Task set:
1. Reproduce word for word the part of the Modern Warfare 2 forum thread between "## Aidan (Nov" and "of video games!", inclusive.
2. Continue the Modern Warfare 2 forum thread from its last post.

# CoD:Modern Warefare 2



## RUCA.AND.ZION (Jul 7, 2009)

I pre-ordered my copy...and in 1 hour and 6 minutes...i will be able to go to gamestop and get my copy!!! YAY!!!!!! :clap: :clap: :clap:


----------



## JFlowersLA (Oct 14, 2009)

Should be in Central time...My boy just brought mine to me about 30 minutes ago! I refuse to play it till tomorrow though!


----------



## RUCA.AND.ZION (Jul 7, 2009)

pacific time  ohhh you are sooo lucky..you should play it RIGHT NOW! haha


----------



## Aidan (Nov 3, 2009)

Im gonna buy it but I am really disappointed in them ruining the multiplayer for PC


----------



## JFlowersLA (Oct 14, 2009)

nah, bed first, then work....then 8 hours of video games!


----------



## thaim (Feb 6, 2009)

i pre ordered it too!! i have 10 more mins!!! and im heading out! ahaha


----------



## vdubbinya (Oct 8, 2008)

any good? i play cod4 mw1


----------



## Jaz's dad (Aug 12, 2009)

I pre ordered mine months ago, hopefully, it should arrive today.


----------



## thaim (Feb 6, 2009)

im playing it right now. i cant put mw1 and mw2 into comparison because ive never played that first one but mw2 is awesome!


----------



## RUCA.AND.ZION (Jul 7, 2009)

What's every ones gamertag?! Lets Play!!!

Supplied material:
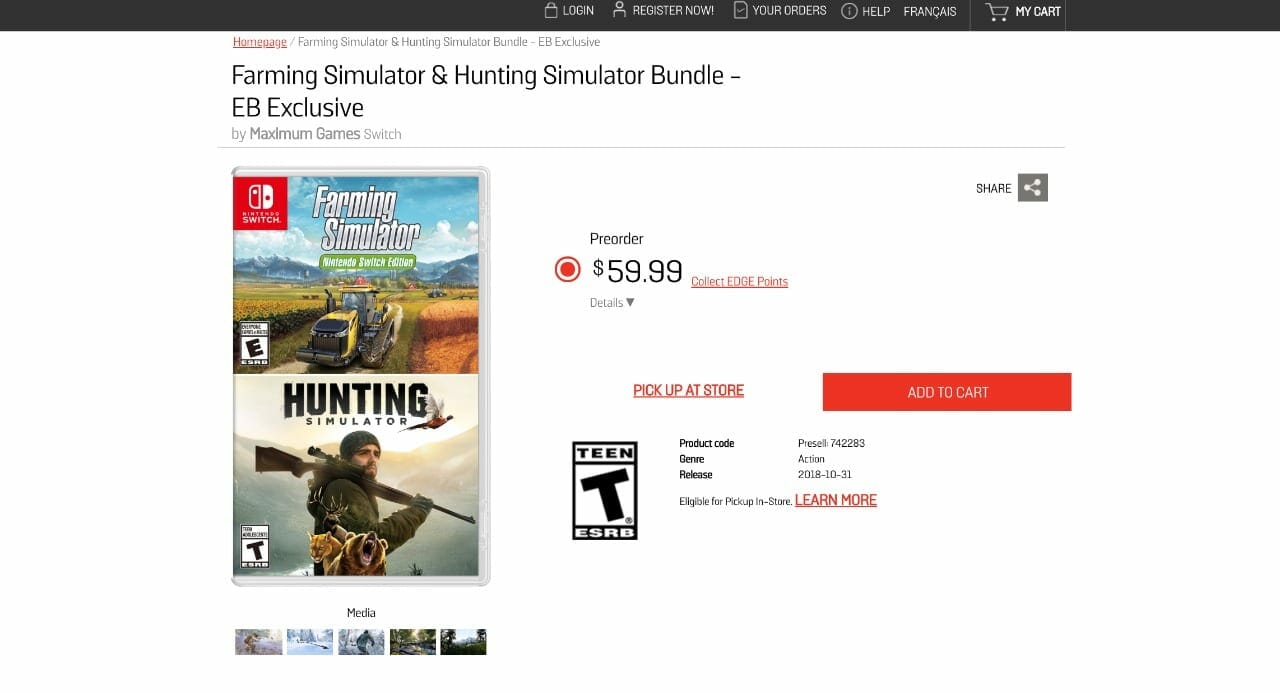Open the first media thumbnail
Screen dimensions: 1280x692
tap(258, 642)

Results of the tasks:
1.
## Aidan (Nov 3, 2009)

Im gonna buy it but I am really disappointed in them ruining the multiplayer for PC


----------



## JFlowersLA (Oct 14, 2009)

nah, bed first, then work....then 8 hours of video games!

2.
Gamertag: *carley wes* or *wes carley* (me and my boyfriend)  (and it is with the space)


----------



## JFlowersLA (Oct 14, 2009)

Haven't played it yet. How's the comparison for those that have played both?


----------



## RUCA.AND.ZION (Jul 7, 2009)

I haven't played yet either  i waited in line for AN HOUR to get it..and by the time the wind and rain and coldness of the PNW wore off..i was tired..and cold..and just wanted to sleep..LOL. so I will be playing it after work...guarantee! Just have to kick the boyfriend off once I get home..cuz I am sure he is going to be GLUED to the game.


----------



## JFlowersLA (Oct 14, 2009)

RUCA.AND.ZION said:


> Just have to kick the boyfriend off once I get home..cuz I am sure he is going to be GLUED to the game.


:rofl::rofl::rofl::rofl::rofl:


----------



## StaffyDaddy (Mar 28, 2009)

LOL we went to gamestop with my homie to pick that up, he got the night vision goggles too lol lets just say we all had too much fun drinking and putting on the goggles in the dark... the rest is for the vip forum LOL


----------



## JFlowersLA (Oct 14, 2009)

StaffyDaddy said:


> LOL we went to gamestop with my homie to pick that up, he got the night vision goggles too lol lets just say we all had too much fun drinking and putting on the goggles in the dark... the rest is for the vip forum LOL


HAhA!! OZ I can image you drunk running around your backyard with those goggles on!!! LMAO!!


----------



## StaffyDaddy (Mar 28, 2009)

JFlowersLA said:


> HAhA!! OZ I can image you drunk running around your backyard with those goggles on!!! LMAO!!


It wasn't quite like that... But sure


----------



## Jaz's dad (Aug 12, 2009)

My copy has arrived, i'll give the campaign a pounding later.


----------



## thaim (Feb 6, 2009)

RUCA.AND.ZION said:


> What's every ones gamertag?! Lets Play!!!
> 
> Gamertag: *carley wes* or *wes carley* (me and my boyfriend)  (and it is with the space)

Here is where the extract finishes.